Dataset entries
-------

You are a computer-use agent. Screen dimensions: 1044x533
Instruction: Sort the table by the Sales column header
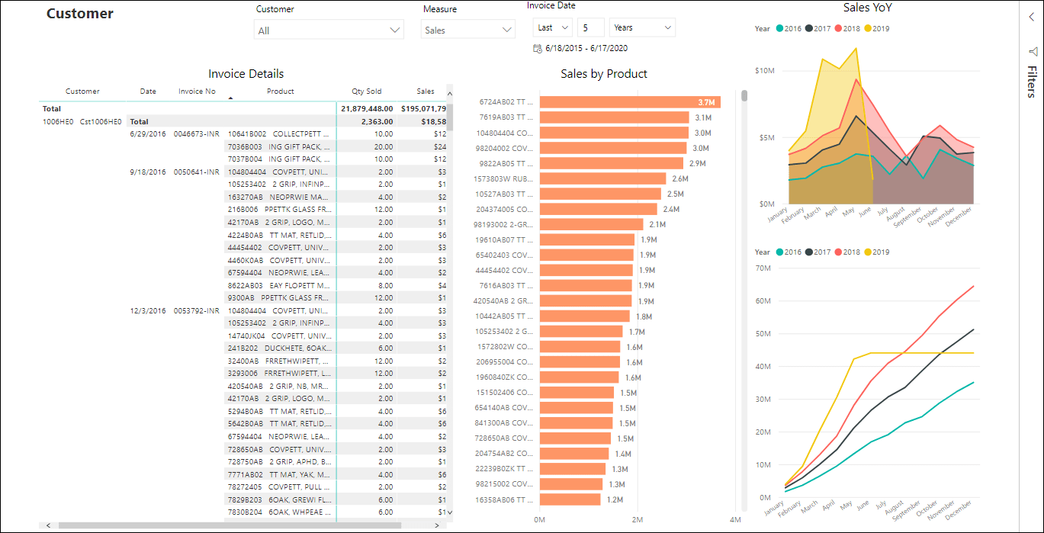[426, 91]
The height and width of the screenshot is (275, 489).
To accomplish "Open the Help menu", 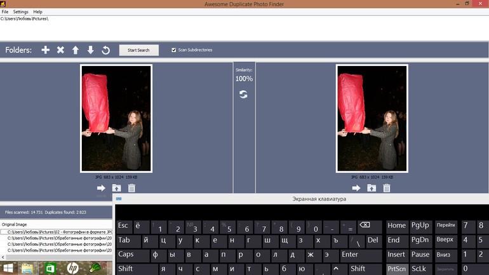I will (38, 12).
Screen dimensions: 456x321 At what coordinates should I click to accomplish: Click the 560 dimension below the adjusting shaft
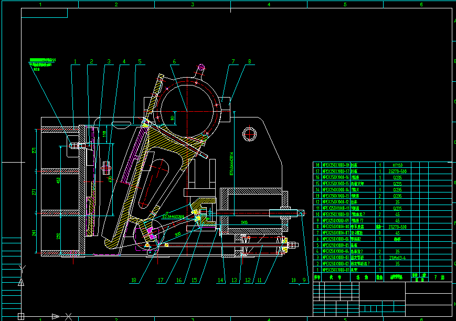click(243, 222)
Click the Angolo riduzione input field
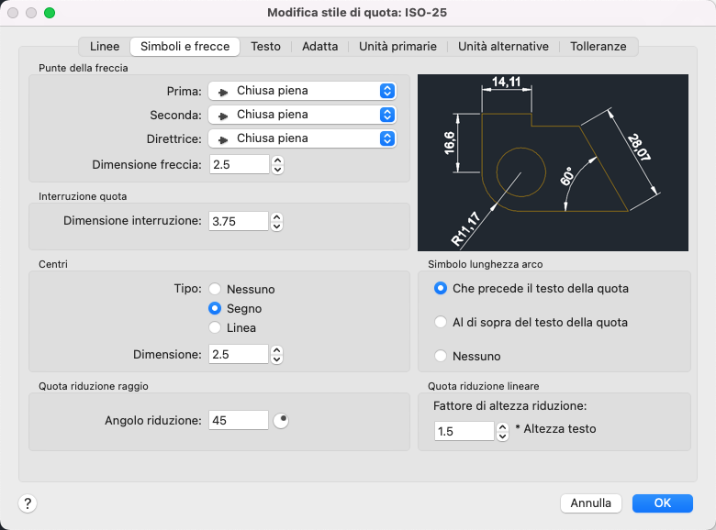The width and height of the screenshot is (716, 530). [239, 420]
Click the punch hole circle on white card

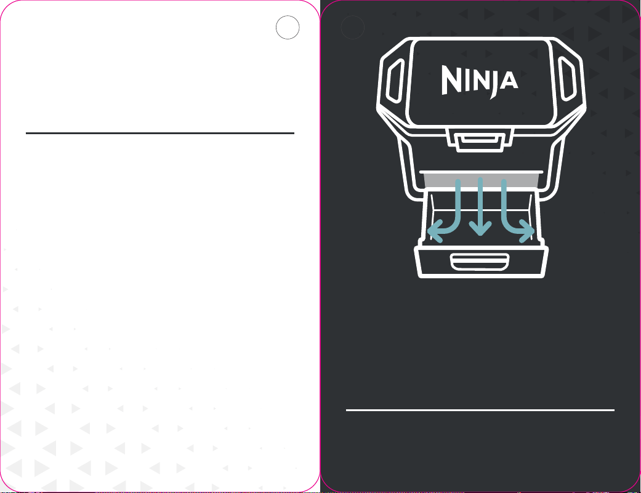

-------

TASK BRIEF ->
When you reach the line containing "Screen dimensions: 456x321" in the records above, write out that line and every line after it through the end, exactly, but omit the pictures.

EXERCISE OUTPUT ->
Screen dimensions: 456x321 At what coordinates should I click to accomplish: Click the 560 dimension below the adjusting shaft
click(243, 222)
Click the Angolo riduzione input field
The width and height of the screenshot is (716, 530). [239, 420]
Click the punch hole circle on white card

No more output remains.